# Analyzing Data from Multiple Files

## Overview

### Questions

- How can I do the same operations on many different files?

### Objectives

- Use a library function to get a list of filenames that match a wildcard pattern.
- Write a `for` loop to process multiple files.

## Content

We need a way to get a list of all the files whose names match a pattern. We provide those patterns as strings: the character `*` matches zero or more characters, while `?` matches any one character.

In [None]:
# Import glob


In [None]:
# Get a list of all our files (dir = data/)


In [None]:
# Plot our first three files


In [None]:
# Plot a heatmap


#### Check your understanding: plotting differences

Plot the difference between the average inflammations reported in the first and second datasets.

##### Solution

In [None]:
import glob
import numpy
import matplotlib.pyplot

filenames = sorted(glob.glob('inflammation*.csv'))

data0 = numpy.loadtxt(fname=filenames[0], delimiter=',')
data1 = numpy.loadtxt(fname=filenames[1], delimiter=',')

fig = matplotlib.pyplot.figure(figsize=(10.0, 3.0))

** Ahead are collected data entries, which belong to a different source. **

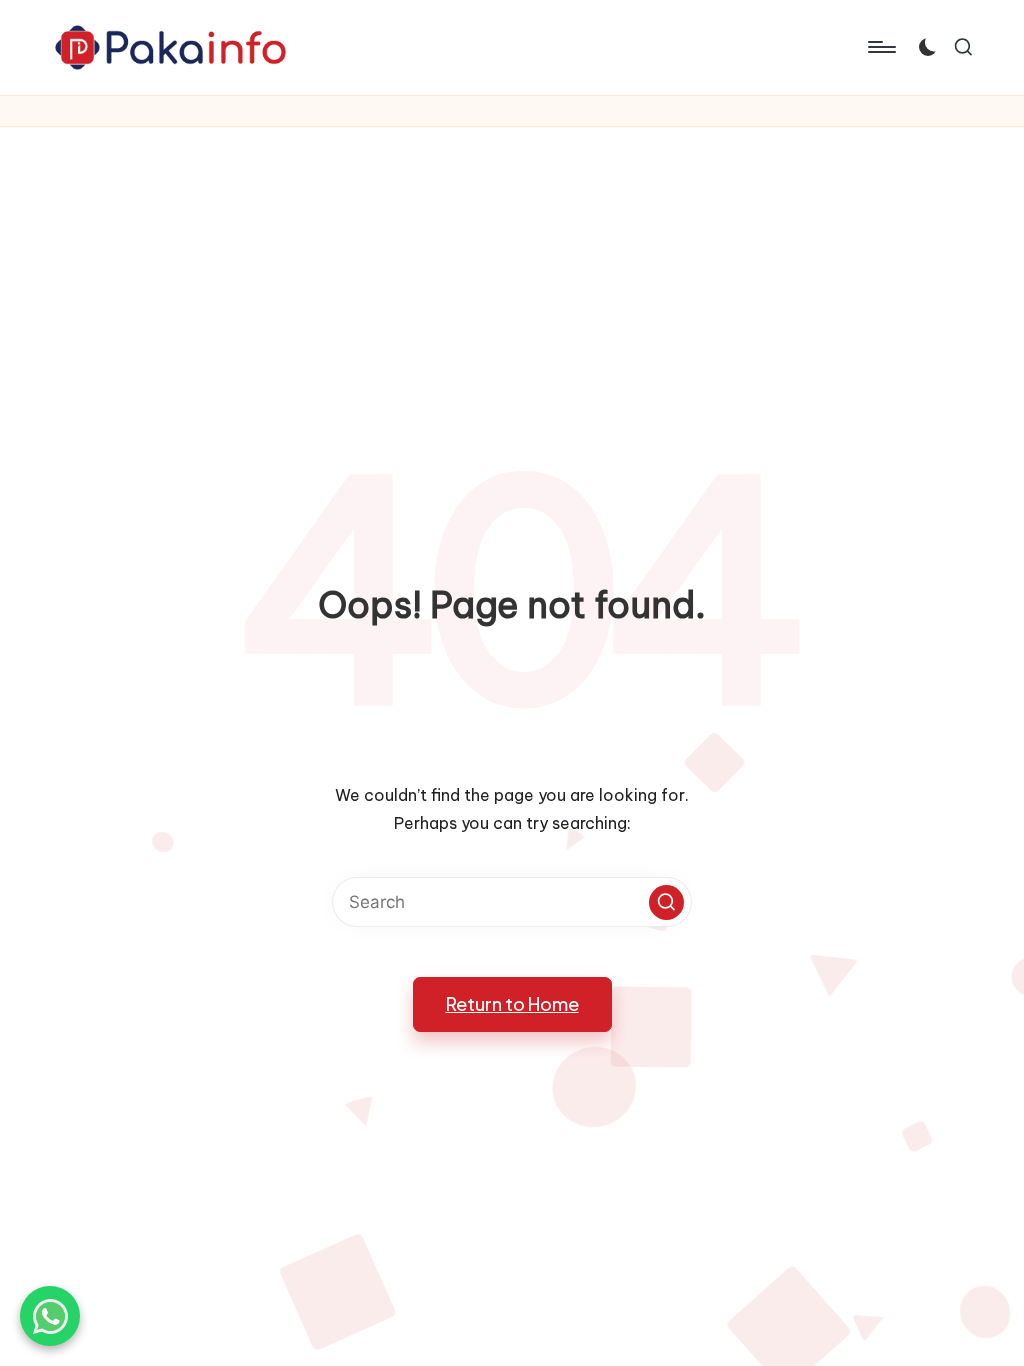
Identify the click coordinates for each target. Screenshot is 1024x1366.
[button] (666, 902)
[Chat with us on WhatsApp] (50, 1316)
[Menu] (880, 47)
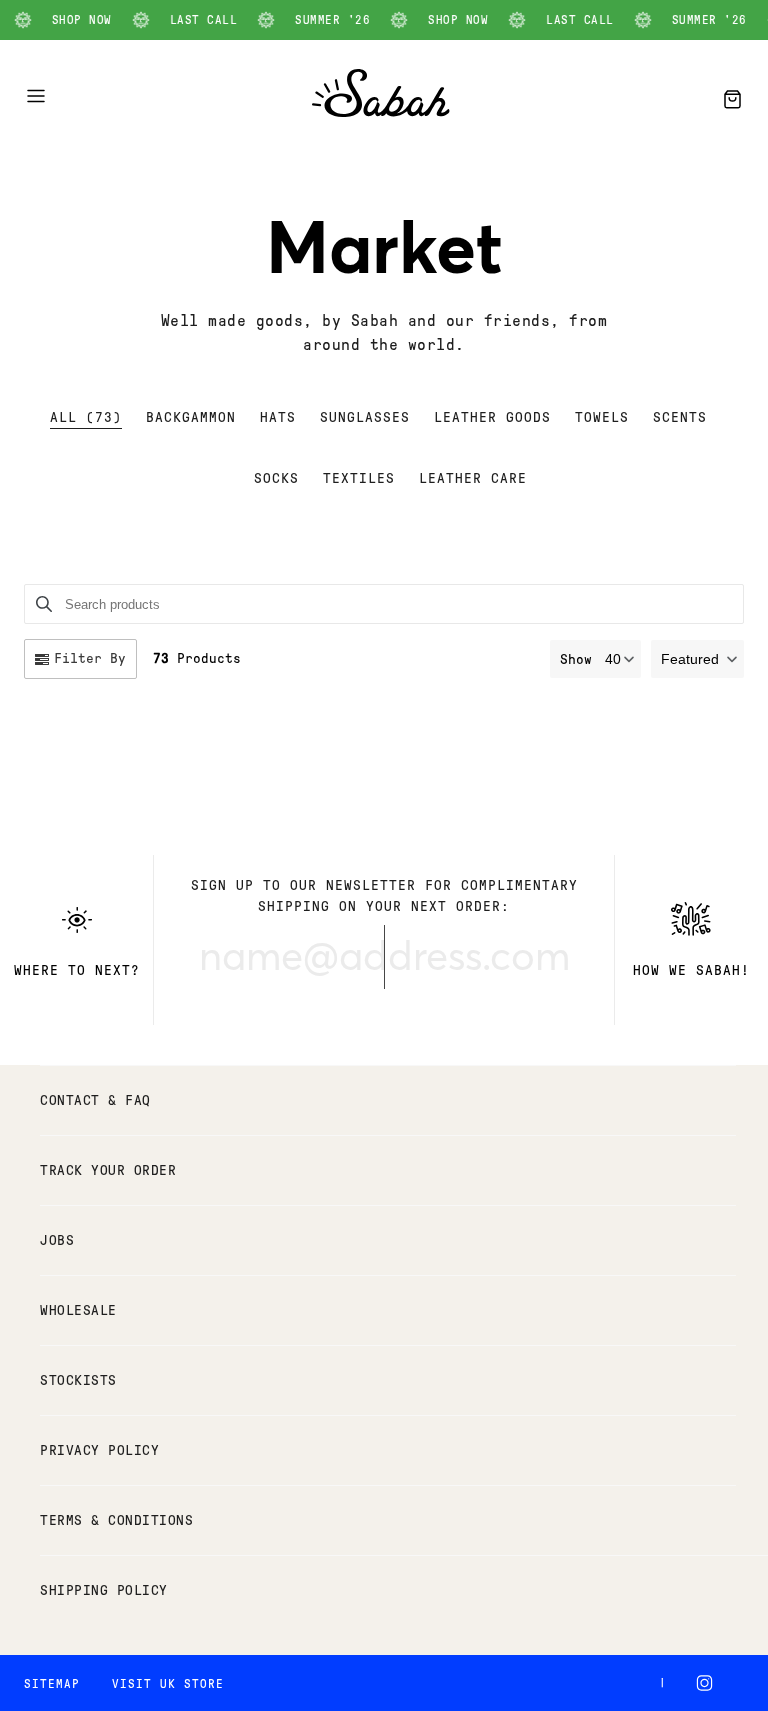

matplotlib.pyplot.ylabel('Difference in average')
matplotlib.pyplot.plot(numpy.mean(data0, axis=0) - numpy.mean(data1, axis=0))

fig.tight_layout()
matplotlib.pyplot.show()

#### Check your understanding: generate composite statistics

Use each of the files once to generate a dataset containing values averaged over all patients. Then use pyplot to generate average, max, and min for all patients.

In [None]:
filenames = glob.glob('inflammation*.csv')
composite_data = numpy.zeros((60,40))
for filename in filenames:
    # sum each new file's data into composite_data as it's read
    continue

# and then divide the composite_data by number of samples
composite_data = composite_data / len(filenames)

##### Solution

In [None]:
import glob
import numpy
import matplotlib.pyplot

filenames = glob.glob('inflammation*.csv')
composite_data = numpy.zeros((60,40))

for filename in filenames:
    data = numpy.loadtxt(fname = filename, delimiter=',')
    composite_data = composite_data + data

composite_data = composite_data / len(filenames)

fig = matplotlib.pyplot.figure(figsize=(10.0, 3.0))

axes1 = fig.add_subplot(1, 3, 1)
axes2 = fig.add_subplot(1, 3, 2)
axes3 = fig.add_subplot(1, 3, 3)

axes1.set_ylabel('average')
axes1.plot(numpy.mean(composite_data, axis=0))

axes2.set_ylabel('max')
axes2.plot(numpy.max(composite_data, axis=0))

axes3.set_ylabel('min')
axes3.plot(numpy.min(composite_data, axis=0))

fig.tight_layout()

matplotlib.pyplot.show()

### Conclusion

After spending some time investigating the heat map and statistical plots, as well as doing the above exercises to plot differences between datasets and to generate composite patient statistics, we gain some insight into the twelve clinical trial datasets.

The datasets appear to fall into two categories:
- seemingly “ideal” datasets that agree excellently with Dr. Maverick’s claims, but display suspicious maxima and minima (such as `inflammation-01.csv` and `inflammation-02.csv`)
- “noisy” datasets that somewhat agree with Dr. Maverick’s claims, but show concerning data collection issues such as sporadic missing values and even an unsuitable candidate making it into the clinical trial.

In fact, it appears that all three of the “noisy” datasets (`inflammation-03.csv`, `inflammation-08.csv`, and `inflammation-11.csv`) are identical down to the last value. Armed with this information, we confront Dr. Maverick about the suspicious data and duplicated files.

Dr. Maverick confesses that they fabricated the clinical data after they found out that the initial trial suffered from a number of issues, including unreliable data-recording and poor participant selection. They created fake data to prove their drug worked, and when we asked for more data they tried to generate more fake datasets, as well as throwing in the original poor-quality dataset a few times to try and make all the trials seem a bit more “realistic”.

Congratulations! We’ve investigated the inflammation data and proven that the datasets have been synthetically generated.

But it would be a shame to throw away the synthetic datasets that have taught us so much already, so we’ll forgive the imaginary Dr. Maverick and continue to use the data to learn how to program.

## Key Points

- Use `glob.glob(pattern)` to create a list of files whose names match a pattern.
- Use `*` in a pattern to match zero or more characters, and `?` to match any single character.